Abtrennung fester und absetzbarer Bestandteile
Bei mechanischen Kläranlagen wird das Abwasser nicht biologisch oder chemisch umgesetzt, sondern nach Stoffeigenschaften getrennt. Typisch sind Verfahrensschritte, die grobe Feststoffe zurückhalten, mineralische Bestandteile wie Sand abscheiden und absetzbare oder aufschwimmende Stoffe aus dem Wasserstrom entfernen.

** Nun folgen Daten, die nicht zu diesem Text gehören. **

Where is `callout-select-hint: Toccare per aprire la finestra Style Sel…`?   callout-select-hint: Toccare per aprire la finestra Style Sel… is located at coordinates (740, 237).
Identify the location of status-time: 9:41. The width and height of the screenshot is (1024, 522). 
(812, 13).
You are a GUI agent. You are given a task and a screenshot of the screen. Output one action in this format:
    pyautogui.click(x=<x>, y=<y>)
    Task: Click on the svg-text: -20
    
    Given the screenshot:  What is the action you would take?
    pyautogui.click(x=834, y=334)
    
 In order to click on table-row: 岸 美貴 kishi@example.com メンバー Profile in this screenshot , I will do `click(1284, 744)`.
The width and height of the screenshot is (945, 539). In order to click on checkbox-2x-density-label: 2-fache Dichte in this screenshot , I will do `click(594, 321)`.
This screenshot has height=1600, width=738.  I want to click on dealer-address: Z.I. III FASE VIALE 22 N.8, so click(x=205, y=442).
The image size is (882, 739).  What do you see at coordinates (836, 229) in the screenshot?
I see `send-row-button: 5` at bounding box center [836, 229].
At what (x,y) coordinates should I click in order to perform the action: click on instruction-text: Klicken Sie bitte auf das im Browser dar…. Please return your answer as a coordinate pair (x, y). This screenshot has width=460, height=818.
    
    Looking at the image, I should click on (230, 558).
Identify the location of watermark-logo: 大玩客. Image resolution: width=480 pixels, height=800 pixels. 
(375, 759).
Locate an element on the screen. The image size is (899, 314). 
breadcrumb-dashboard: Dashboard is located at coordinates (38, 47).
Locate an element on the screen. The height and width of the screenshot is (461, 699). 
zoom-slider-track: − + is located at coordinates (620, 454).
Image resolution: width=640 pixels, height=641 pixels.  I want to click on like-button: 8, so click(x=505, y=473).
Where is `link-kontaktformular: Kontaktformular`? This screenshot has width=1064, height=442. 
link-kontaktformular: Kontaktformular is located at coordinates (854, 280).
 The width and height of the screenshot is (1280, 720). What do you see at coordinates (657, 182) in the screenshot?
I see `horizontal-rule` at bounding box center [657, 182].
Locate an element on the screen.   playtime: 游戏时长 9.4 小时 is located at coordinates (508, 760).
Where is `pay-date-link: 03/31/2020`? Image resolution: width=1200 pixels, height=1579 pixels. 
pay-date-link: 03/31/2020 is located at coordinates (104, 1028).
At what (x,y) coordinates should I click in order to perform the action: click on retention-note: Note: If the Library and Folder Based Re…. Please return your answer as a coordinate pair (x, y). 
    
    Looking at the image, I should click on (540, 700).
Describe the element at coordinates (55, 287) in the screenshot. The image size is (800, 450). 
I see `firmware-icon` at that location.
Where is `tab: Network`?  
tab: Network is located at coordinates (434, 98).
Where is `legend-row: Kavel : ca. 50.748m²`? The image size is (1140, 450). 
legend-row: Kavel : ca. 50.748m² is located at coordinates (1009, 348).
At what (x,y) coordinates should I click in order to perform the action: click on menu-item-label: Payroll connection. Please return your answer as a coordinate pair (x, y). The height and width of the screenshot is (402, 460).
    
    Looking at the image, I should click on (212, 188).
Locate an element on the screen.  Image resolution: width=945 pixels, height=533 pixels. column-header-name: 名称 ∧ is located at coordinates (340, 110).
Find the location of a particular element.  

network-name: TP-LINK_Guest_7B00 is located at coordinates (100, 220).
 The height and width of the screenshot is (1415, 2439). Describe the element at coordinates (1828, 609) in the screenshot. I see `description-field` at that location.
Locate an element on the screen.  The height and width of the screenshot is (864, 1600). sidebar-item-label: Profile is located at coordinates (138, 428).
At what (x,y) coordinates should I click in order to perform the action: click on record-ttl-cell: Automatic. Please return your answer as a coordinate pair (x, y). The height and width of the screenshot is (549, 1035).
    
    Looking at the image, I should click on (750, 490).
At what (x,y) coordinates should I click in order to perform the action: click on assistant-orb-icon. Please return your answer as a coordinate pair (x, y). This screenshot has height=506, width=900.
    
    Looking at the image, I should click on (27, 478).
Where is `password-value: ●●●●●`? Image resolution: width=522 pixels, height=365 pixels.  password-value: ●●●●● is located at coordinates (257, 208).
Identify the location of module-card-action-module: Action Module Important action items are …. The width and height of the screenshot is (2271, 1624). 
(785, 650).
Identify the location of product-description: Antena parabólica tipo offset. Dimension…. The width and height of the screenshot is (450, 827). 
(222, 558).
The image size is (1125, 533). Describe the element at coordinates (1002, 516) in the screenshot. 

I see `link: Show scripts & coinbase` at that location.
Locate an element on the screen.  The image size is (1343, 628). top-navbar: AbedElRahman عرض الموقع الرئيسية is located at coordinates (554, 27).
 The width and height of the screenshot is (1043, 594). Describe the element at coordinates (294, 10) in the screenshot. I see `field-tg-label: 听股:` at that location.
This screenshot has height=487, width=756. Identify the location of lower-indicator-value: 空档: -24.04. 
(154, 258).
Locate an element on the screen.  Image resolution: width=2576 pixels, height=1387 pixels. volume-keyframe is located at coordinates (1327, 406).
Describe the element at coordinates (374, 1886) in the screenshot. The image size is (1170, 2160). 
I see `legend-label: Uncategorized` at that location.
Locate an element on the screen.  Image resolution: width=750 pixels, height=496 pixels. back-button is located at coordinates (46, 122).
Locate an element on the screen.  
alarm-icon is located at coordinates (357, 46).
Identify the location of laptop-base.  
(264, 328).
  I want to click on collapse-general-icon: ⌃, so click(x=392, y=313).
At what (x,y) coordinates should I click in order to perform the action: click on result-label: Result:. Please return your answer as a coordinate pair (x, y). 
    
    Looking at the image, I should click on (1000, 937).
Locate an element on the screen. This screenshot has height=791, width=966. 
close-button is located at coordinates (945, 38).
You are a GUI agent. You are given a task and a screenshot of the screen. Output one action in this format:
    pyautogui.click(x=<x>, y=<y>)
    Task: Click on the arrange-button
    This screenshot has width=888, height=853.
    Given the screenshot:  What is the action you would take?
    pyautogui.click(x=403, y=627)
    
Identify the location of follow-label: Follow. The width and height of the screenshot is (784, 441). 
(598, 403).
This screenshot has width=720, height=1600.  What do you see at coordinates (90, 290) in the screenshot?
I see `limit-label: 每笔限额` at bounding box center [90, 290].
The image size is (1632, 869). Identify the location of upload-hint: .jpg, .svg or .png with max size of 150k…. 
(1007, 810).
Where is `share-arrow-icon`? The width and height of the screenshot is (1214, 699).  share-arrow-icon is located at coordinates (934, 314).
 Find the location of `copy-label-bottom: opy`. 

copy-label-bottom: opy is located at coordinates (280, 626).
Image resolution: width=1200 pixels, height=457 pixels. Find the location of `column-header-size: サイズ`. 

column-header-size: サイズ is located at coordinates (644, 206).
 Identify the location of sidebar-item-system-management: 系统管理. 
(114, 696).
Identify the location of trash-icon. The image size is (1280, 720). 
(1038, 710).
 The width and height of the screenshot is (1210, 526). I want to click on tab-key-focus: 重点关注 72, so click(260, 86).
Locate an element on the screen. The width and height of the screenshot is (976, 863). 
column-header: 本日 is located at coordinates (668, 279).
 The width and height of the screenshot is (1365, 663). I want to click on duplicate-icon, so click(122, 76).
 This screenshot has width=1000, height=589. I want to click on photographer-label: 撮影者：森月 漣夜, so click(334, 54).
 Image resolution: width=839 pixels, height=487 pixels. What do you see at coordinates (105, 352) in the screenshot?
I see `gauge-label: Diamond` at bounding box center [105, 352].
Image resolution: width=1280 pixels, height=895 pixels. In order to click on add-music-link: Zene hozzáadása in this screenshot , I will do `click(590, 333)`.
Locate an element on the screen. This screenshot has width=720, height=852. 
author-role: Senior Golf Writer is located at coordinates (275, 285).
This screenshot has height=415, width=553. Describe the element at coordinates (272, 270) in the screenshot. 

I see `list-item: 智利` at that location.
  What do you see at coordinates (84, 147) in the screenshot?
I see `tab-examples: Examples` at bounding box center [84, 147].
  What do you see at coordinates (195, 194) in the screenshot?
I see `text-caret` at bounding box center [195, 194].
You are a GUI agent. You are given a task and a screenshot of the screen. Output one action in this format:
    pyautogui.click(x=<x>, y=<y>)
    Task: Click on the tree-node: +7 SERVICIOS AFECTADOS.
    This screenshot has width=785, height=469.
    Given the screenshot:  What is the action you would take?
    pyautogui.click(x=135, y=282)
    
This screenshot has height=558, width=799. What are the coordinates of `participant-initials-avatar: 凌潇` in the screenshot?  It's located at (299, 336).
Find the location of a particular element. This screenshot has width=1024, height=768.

Ziel ist eine Entlastung nachfolgender Prozesse sowie die Reduktion von Ablagerungen, Verstopfungen und Störungen im weiteren Anlagenbetrieb.
Einsatz in kommunalen und industriellen Abwasserlinien
Mechanische Kläranlagen werden häufig am Anfang kommunaler Abwasserreinigungsanlagen eingesetzt. Sie kommen auch in industriellen Anwendungen zum Einsatz, wenn Feststoffe, Öle, Fette oder sedimentierbare Anteile vor einer weiteren Behandlung ausgeschieden werden sollen. Je nach Herkunft des Abwassers dienen sie als erste Reinigungsstufe, als Vorbehandlung einzelner Teilströme oder als eigenständige Lösung für klar abgegrenzte Stofffrachten.
Typische Anlagenteile und verfahrenstechnische Kombinationen
Mechanische Kläranlagen bestehen meist nicht aus nur einem Aggregat, sondern aus mehreren aufeinander abgestimmten Stufen. Dazu können Rechen oder Siebe, Sandfänge, Absetzbereiche, Schwimmstoffabscheidung sowie Einrichtungen zur Räumung und Austragung der abgeschiedenen Stoffe gehören. Die konkrete Kombination richtet sich nach Abwasserart, Feststoffanfall, hydraulischer Belastung und den Anforderungen an die nachgeschaltete Behandlung.
Abgrenzung zu Einzelkomponenten und weitergehenden Reinigungsverfahren
Im Unterschied zu Leistungen wie Absetzbecken, Sandfänge oder Rechenanlagen bezeichnet "Kläranlagen, mechanische" die gesamte mechanische Behandlungsstufe oder ein entsprechendes Anlagenkonzept, nicht nur ein einzelnes Bauteil. Gegenüber Abwasserreinigungsanlagen ist der Begriff enger, weil er sich auf die physikalische Vorbehandlung beschränkt. Von Membranfiltration, Membranbelebung oder dezentralen Abwasserreinigungssystemen unterscheidet sich die Leistung durch ihren Fokus auf die Abtrennung ungelöster Stoffe ohne weitergehende biologische Reinigung.